WHAT YOU SHOULD DO: If pictures appear among the lines below, leave them out while you return exactly the lines from the one with "Help (31, 1863)" through the one with "Lead Time (47, 1270)".

Pixel coordinate grounding data:
******
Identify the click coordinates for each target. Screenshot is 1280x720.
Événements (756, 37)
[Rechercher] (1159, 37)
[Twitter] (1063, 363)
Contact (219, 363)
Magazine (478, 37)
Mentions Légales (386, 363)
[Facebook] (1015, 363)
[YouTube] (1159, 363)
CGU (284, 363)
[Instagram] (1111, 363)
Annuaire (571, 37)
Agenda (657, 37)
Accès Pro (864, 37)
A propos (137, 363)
******
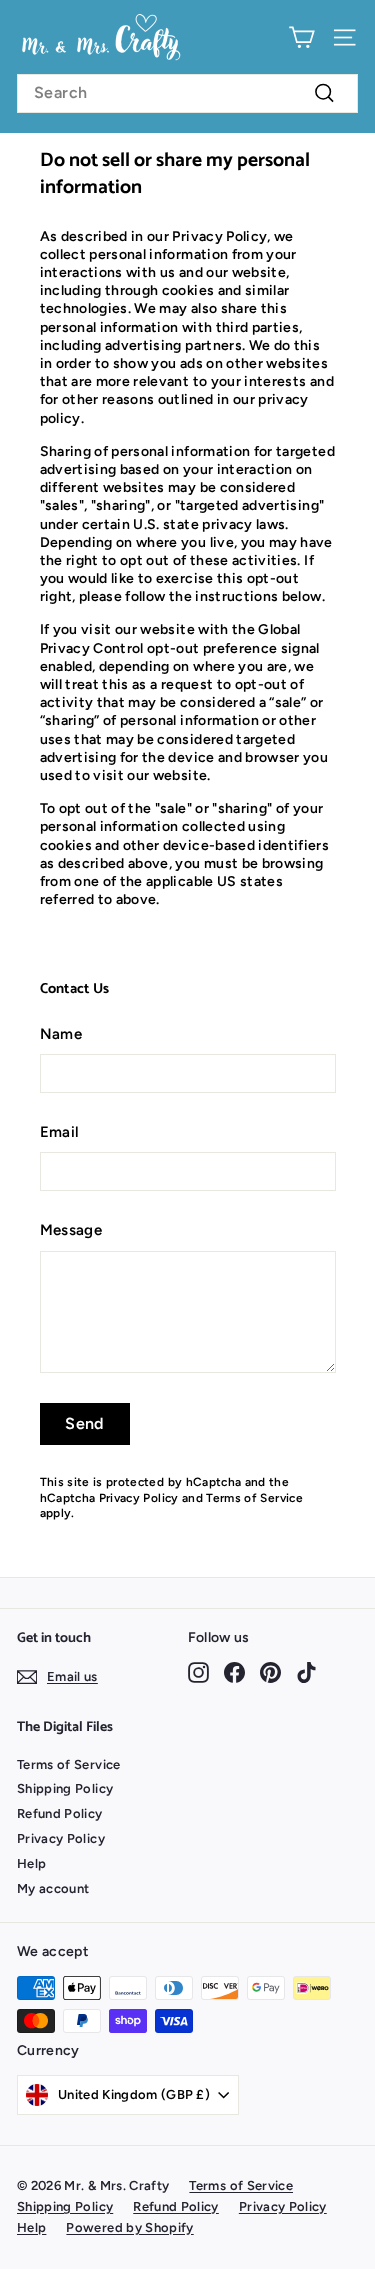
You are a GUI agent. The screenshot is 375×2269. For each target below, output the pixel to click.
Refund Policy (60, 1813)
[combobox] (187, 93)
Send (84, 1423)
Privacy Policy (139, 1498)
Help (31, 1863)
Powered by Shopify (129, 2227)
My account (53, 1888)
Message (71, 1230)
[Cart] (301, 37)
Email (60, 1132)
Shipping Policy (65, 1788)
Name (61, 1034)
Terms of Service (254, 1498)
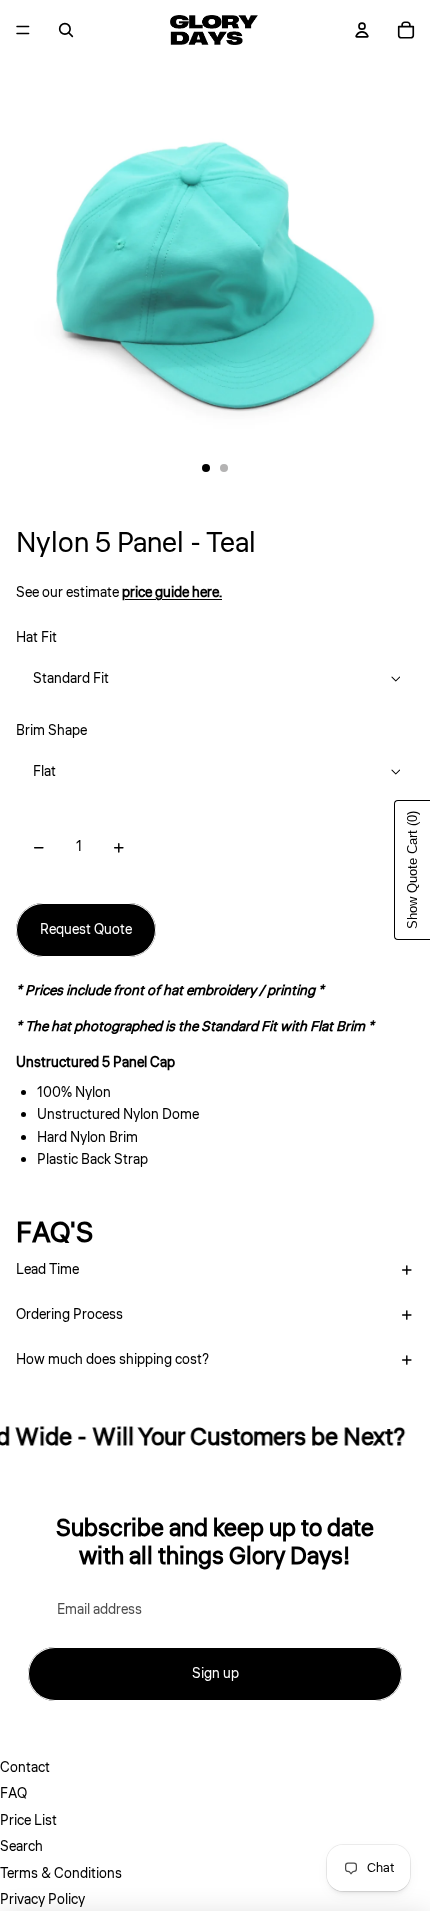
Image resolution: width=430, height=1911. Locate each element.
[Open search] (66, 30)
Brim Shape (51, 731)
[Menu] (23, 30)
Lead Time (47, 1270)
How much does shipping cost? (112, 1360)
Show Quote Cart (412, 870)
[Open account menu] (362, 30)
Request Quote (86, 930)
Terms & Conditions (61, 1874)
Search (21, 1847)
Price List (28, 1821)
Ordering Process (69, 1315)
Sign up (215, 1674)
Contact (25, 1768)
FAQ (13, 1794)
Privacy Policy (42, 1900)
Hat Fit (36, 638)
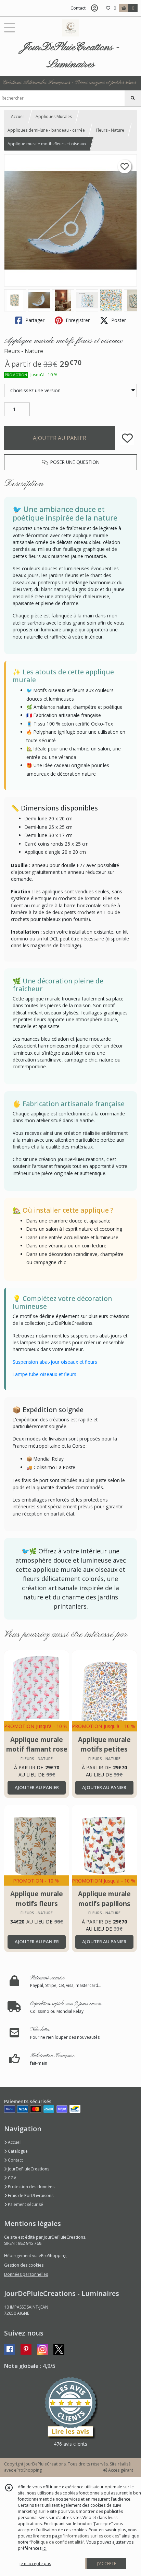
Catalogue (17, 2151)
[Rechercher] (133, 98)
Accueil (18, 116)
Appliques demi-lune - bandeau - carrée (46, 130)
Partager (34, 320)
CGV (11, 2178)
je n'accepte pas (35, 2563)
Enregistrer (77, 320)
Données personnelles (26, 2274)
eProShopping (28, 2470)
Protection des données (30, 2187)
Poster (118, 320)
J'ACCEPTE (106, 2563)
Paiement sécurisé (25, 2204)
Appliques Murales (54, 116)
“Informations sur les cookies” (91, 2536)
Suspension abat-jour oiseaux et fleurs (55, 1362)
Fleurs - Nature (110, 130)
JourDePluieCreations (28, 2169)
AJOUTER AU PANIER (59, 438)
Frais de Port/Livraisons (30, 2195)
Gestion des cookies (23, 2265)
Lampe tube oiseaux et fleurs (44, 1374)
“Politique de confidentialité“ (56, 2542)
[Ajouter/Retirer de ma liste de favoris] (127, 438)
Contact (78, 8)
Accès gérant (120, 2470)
******
EXERCISE SOLUTION:
Help (31, 1863)
Powered by Shopify (129, 2227)
My account (53, 1888)
Message (71, 1230)
[Cart] (301, 37)
Email (60, 1132)
Shipping Policy (65, 1788)
Name (61, 1034)
Terms of Service (254, 1498)
Image resolution: width=430, height=1911. Locate each element.
[Open search] (66, 30)
Brim Shape (51, 731)
[Menu] (23, 30)
Lead Time (47, 1270)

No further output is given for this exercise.